━━━ SELECTED TEXT
Another county starts looking at education impact fees

I know I've been AWOL for a while on this issue. (Too many things going on, as usual.) But we have yet another county that's starting to take a look at impact fees as a way of covering the spiraling costs of keeping educational construction up to speed with growth. This time, it's Granville county, which sits just north of Durham and Wake counties, home to Creedmoor, Butner, and Oxford, among other small communities. Sprawl, coming largely out of Durham County but also to a degree out of Wake, is putting pressure on their school system, and they're trying to find a way to pay for it.

Folks, I need help on this. I'm not terribly good at organizing -- I've tried, and haven't gotten anywhere. But the problem is that the NC Homebuilders will fight this to their dying breath, and that's more power than any one county has. (Orange and Chatham slipped through school construction impact fees in the '80s, before the Homebuilders had a chance to organize against them.) Or, if one county does muster the power, they might slip that one through, then draw a firewall on the rest. Durham County's legislative delegation tried for 12 years to get permission from the legislature to charge school construction impact fees, and were blocked by the Homebuilders every time. The ONLY way this happens is if there's enough local government and activist pressure on enough legislators that eventually there's too many for the homebuilders to stop.

So far, we've got Durham trying its hardest and failing. The WakeUP Wake County folks are starting to talk impact fees, but haven't gotten the full support of their delegation yet. Johnston (Smithfield and Clayton), just east of Wake, is taking a look too. Now Granville. And these are just counties in the Triangle media area that I can keep up with. I don't know what's going on in the rest of the state. If we can coordinate a multi-county effort that comes from many disparate parts of the state, we can get this thing to critical mass.

It may be that a political compromise becomes necessary down the road. Homebuilders obviously like school construction, but they complain that they don't want to be the only funding source. I say, fine, let's put through school impact fees along with other local option revenue sources, such as a local option gas tax for supporting road construction and public transit. Remember, this isn't imposing a tax directly, it's just giving local governments the option of doing so.
━━━━━━
━━━ DATA SHOWN
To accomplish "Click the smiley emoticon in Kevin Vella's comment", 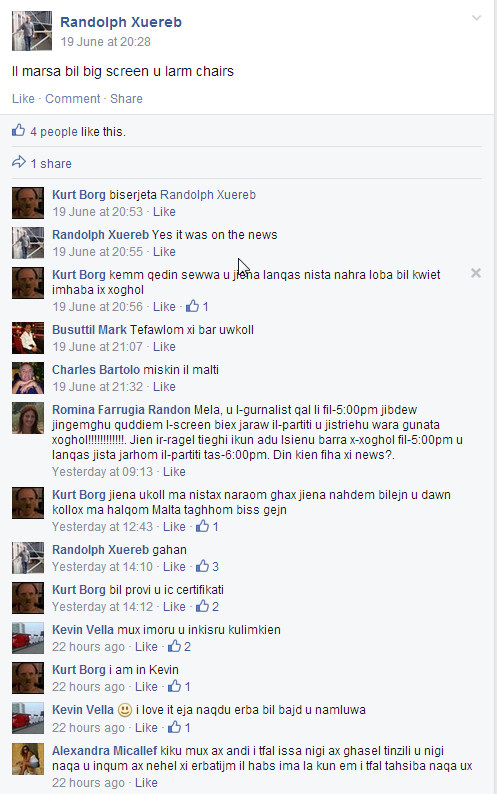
━━━━━━
• **PROBLEM SET**
1. Write out the passage from the post on education impact fees word for word, beginning at "It may be that" and ending after "of doing so.".
2. Continue the post on county education impact fees from the point where it ends.

• **ANSWERS TO THE TASKS**
1.
It may be that a political compromise becomes necessary down the road. Homebuilders obviously like school construction, but they complain that they don't want to be the only funding source. I say, fine, let's put through school impact fees along with other local option revenue sources, such as a local option gas tax for supporting road construction and public transit. Remember, this isn't imposing a tax directly, it's just giving local governments the option of doing so.

2.
I'm wide open to suggestions here.

Comments

I'd say a full frontal attack

on the NC Homebuilders Association is in order, complete with ridicule, ranting, raving and more.

Let's track their contributions and smack them down. After all, one of their own, Fredly Smith, the Asphalt King, is going to run for Gov with their support and money and paving contracts.

I'll sign up.

I'm not sure I'm ready for that

There aren't many lobbies more powerful than the homebuilders, and they're not afraid to fight dirty.

But good ol' fashioned local politics could carry the day here. No representative wants to vote against funds for local schools. They're more than happy to take a campaign check and vote against someone else's schools, but that doesn't have a direct political consequence.

I'd say that the homebuilders are more afraid of that approach than a PR attack. The PR attack they can spend and lobby their way out of. The direct local appeal, that's much harder.

Fight dirty

They already fight dirty. Calling them out with the bright light of public scrutiny is the only disinfectant I know of.

For my part, powerful lobbies don't mean squat. I'd rather have them distracted by attacks than doing more damage. I'm happy to be the bad cop . . . which will make you seem all the more reasonable!

in the asymetrical warfare of...

...humans against organized lobbying, disclosure seems to be an extremely effective "leveller".

the populist appeal of "we're getting sold out here" cannot be underestimated.

also-you might find this link of considerable interest, both in terms of resources, and a "this wheel's been invented" kind of thing.

"...i feel that if a person can't communicate, the very least he can do is to shut up." --tom lehrer, january 1965

Moore County is looking at deed transfer fees.

Moore County is exploring transer fees to support growth as well. A task force met on Friday to begin the discussion. It will be interesting to see where this goes.

Two members of the Chatham County Board of Commissioners presented their findings on a land-transfer fee during a Friday morning meeting of the Summit task force on alternative revenue sources.

The next meeting agenda for the Moore County Board of Commissioners may contain an item pertaining to a land-transfer, or deed-transfer, fee, according to board Chairman Colin McKenzie, who attended the meeting.

"Be the change you wish to see in the world." - Gandhi

can't this be spun...

...as a tax on outsiders coming down to nc and taking school resources away from the longer-term residents?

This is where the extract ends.